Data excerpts
◇ ◇ ◇ ◇ ◇

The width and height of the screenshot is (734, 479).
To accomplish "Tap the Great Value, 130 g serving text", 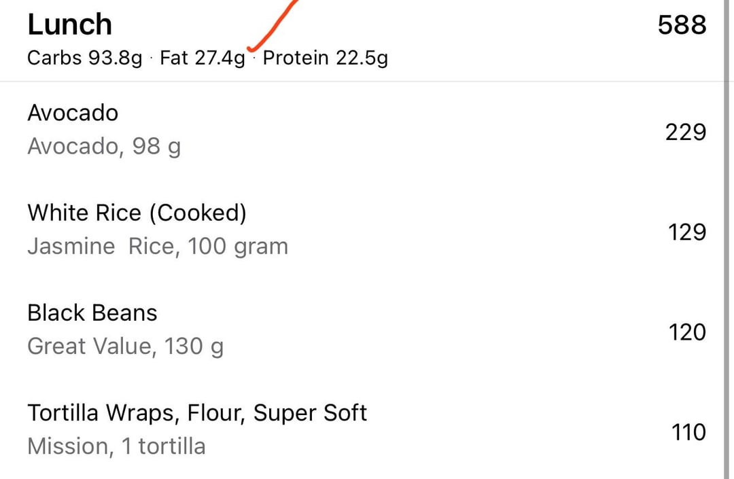I will point(125,347).
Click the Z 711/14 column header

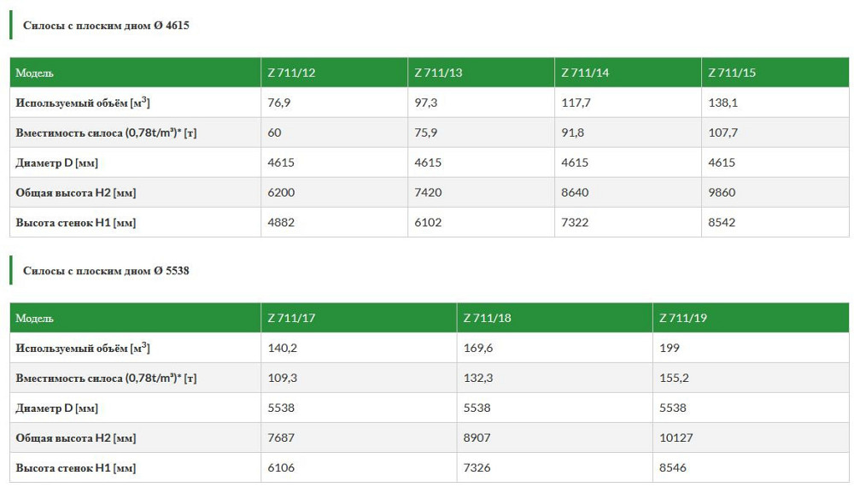pyautogui.click(x=585, y=73)
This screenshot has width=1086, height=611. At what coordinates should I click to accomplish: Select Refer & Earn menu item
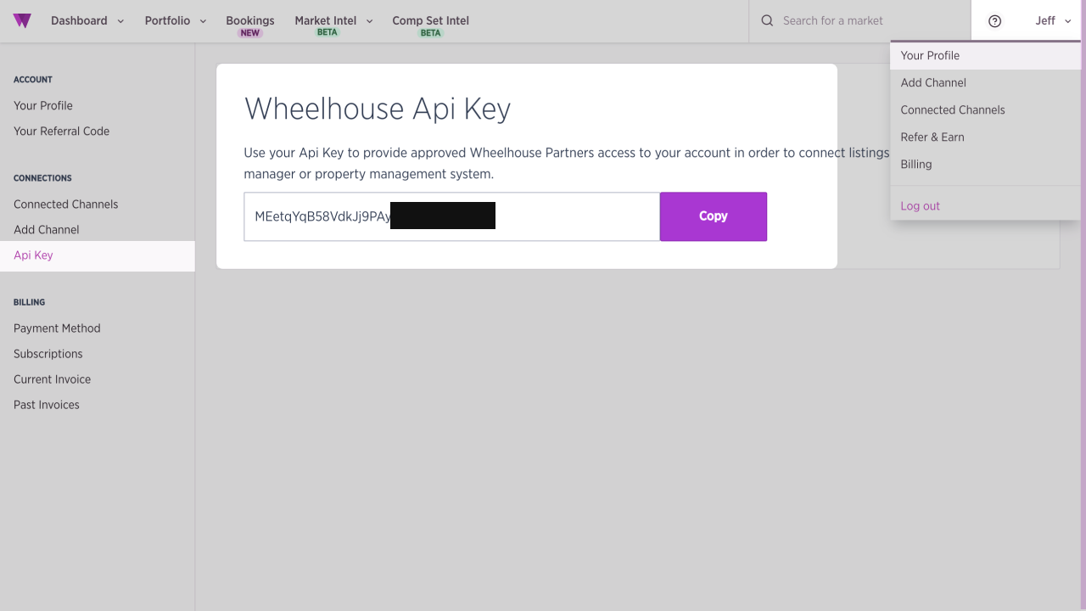point(932,137)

◇ ◇ ◇ ◇ ◇

▶ **Directions for this task**: All lines from the one containing "Click the Z 711/14 column header" to the last line of the data above, both included, should be printed exactly, and the pictures should not appear.

▶ **Completed task**:
Click the Z 711/14 column header

pyautogui.click(x=585, y=73)
This screenshot has width=1086, height=611. At what coordinates should I click to accomplish: Select Refer & Earn menu item
point(932,137)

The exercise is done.